Records supplied —
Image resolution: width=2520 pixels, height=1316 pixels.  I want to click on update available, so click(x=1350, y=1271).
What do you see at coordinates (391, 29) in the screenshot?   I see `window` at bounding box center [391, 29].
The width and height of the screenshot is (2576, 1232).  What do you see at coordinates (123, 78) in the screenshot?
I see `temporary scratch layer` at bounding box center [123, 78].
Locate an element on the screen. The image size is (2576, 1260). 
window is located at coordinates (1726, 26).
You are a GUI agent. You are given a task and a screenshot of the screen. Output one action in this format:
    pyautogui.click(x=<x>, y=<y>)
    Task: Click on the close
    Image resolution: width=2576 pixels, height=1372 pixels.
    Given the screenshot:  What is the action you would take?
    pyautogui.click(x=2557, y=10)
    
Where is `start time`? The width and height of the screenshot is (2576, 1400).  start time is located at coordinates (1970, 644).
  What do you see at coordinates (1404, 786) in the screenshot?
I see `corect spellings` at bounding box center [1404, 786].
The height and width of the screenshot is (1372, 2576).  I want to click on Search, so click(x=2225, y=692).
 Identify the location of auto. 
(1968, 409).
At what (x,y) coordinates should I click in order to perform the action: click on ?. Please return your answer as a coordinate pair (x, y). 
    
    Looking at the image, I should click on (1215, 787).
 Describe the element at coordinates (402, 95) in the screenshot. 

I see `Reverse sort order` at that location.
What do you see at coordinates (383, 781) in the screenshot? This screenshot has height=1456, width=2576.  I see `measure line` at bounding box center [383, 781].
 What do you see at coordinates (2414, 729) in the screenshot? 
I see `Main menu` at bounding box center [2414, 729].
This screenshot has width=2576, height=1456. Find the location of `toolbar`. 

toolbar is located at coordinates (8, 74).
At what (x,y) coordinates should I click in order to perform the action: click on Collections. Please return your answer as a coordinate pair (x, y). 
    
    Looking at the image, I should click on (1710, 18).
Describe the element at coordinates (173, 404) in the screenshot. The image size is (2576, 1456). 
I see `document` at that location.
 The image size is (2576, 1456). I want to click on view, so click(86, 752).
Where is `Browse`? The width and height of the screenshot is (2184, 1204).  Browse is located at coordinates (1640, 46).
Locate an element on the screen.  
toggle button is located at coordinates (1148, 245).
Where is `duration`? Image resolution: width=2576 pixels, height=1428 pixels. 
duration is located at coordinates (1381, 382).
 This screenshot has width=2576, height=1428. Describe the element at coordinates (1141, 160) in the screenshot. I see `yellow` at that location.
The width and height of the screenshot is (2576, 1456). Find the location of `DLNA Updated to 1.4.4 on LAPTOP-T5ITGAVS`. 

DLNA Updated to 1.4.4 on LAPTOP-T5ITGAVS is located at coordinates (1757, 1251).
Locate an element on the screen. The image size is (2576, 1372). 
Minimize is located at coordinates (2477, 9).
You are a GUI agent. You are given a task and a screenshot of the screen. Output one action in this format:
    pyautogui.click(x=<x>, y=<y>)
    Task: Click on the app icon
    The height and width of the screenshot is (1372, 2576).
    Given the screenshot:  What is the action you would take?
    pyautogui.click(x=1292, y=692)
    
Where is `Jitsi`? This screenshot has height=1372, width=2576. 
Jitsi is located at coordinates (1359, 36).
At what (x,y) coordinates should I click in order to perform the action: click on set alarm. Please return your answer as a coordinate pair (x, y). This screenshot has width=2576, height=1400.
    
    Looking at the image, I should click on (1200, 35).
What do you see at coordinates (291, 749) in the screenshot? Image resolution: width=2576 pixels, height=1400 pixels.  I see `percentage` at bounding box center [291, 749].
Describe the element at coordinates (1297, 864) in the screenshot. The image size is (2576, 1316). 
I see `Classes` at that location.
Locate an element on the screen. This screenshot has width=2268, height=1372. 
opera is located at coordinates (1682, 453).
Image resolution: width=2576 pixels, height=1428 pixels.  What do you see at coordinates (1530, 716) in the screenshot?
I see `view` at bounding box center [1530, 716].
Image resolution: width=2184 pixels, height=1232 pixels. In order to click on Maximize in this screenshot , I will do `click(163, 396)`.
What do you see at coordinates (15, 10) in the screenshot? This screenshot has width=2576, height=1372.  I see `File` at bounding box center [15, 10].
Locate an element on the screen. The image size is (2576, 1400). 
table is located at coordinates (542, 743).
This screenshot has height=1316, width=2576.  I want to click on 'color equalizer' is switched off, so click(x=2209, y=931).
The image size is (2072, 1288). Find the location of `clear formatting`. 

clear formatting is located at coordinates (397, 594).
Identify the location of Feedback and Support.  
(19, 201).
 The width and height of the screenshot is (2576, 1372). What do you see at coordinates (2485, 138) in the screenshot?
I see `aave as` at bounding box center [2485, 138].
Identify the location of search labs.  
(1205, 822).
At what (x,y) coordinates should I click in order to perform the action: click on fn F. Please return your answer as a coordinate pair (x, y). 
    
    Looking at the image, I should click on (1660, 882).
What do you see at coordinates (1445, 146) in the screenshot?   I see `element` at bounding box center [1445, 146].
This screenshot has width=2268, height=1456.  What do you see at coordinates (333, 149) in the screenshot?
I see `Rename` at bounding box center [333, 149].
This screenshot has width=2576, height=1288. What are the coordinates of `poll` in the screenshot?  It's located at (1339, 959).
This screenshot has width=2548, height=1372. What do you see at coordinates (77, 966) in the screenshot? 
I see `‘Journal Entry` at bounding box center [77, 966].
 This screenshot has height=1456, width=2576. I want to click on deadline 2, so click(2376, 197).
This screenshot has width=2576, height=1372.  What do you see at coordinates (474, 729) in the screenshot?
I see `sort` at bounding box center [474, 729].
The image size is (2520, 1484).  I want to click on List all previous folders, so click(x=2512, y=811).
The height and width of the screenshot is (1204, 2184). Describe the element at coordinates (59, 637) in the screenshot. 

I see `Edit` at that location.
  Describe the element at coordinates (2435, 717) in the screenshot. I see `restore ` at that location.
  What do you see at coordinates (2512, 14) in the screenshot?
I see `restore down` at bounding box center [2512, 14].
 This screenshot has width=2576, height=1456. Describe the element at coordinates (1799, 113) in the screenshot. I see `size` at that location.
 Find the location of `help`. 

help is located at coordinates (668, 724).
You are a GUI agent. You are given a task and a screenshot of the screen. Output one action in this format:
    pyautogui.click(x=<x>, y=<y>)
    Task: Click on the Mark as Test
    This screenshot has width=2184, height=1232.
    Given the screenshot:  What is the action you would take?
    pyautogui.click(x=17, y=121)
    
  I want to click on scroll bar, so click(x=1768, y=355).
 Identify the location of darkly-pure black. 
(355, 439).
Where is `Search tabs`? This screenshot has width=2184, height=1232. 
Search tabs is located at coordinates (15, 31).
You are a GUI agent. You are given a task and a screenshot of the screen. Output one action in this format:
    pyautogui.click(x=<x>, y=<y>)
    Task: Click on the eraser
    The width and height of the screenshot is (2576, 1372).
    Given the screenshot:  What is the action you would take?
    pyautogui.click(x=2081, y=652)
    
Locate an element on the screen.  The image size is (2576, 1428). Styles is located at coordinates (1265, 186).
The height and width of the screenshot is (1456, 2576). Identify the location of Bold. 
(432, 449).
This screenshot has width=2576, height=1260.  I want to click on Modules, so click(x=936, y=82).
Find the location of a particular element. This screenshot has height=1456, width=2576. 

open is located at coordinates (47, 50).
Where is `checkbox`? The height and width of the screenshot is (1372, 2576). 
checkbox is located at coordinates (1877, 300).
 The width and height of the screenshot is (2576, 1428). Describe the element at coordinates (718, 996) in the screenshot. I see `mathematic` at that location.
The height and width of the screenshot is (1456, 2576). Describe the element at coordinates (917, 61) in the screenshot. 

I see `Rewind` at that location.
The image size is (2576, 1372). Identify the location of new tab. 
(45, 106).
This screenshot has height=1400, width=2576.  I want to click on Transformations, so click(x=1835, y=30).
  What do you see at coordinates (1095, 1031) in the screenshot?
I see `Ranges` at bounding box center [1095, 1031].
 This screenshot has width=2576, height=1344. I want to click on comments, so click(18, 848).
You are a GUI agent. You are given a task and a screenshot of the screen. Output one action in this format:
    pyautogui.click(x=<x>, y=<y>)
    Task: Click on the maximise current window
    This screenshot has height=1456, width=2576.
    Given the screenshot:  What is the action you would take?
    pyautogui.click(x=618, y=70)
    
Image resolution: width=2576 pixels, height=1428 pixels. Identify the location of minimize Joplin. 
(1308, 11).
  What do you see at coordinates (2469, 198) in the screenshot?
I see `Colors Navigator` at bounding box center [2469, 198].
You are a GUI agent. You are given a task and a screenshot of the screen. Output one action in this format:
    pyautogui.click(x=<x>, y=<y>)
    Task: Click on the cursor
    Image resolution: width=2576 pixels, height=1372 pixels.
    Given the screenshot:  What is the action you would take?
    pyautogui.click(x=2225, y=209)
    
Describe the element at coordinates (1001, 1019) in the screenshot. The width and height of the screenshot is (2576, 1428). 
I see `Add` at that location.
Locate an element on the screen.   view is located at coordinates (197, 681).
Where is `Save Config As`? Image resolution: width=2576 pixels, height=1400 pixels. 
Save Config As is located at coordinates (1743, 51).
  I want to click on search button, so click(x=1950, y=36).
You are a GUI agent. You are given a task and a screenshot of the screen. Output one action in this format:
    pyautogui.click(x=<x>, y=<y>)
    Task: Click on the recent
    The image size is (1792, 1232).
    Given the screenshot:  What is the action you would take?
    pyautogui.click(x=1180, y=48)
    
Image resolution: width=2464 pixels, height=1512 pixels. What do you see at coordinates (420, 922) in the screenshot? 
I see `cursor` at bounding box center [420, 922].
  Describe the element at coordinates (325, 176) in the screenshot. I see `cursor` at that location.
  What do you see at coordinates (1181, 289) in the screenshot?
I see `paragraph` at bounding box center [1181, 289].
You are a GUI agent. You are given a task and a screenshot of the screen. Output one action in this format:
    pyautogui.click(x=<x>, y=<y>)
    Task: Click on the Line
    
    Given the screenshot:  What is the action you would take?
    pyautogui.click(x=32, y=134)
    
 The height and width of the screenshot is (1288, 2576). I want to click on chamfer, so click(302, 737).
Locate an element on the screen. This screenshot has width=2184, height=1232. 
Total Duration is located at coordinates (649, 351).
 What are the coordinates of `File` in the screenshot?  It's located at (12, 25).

Task details — Reproduce verbatim the items beginning at the line containing "What do you see at coordinates (391, 29)" and continuing through the line containing "window is located at coordinates (1726, 26).", with both of those lines included.

Response to this task —
What do you see at coordinates (391, 29) in the screenshot?   I see `window` at bounding box center [391, 29].
The width and height of the screenshot is (2576, 1232).  What do you see at coordinates (123, 78) in the screenshot?
I see `temporary scratch layer` at bounding box center [123, 78].
Locate an element on the screen. The image size is (2576, 1260). 
window is located at coordinates (1726, 26).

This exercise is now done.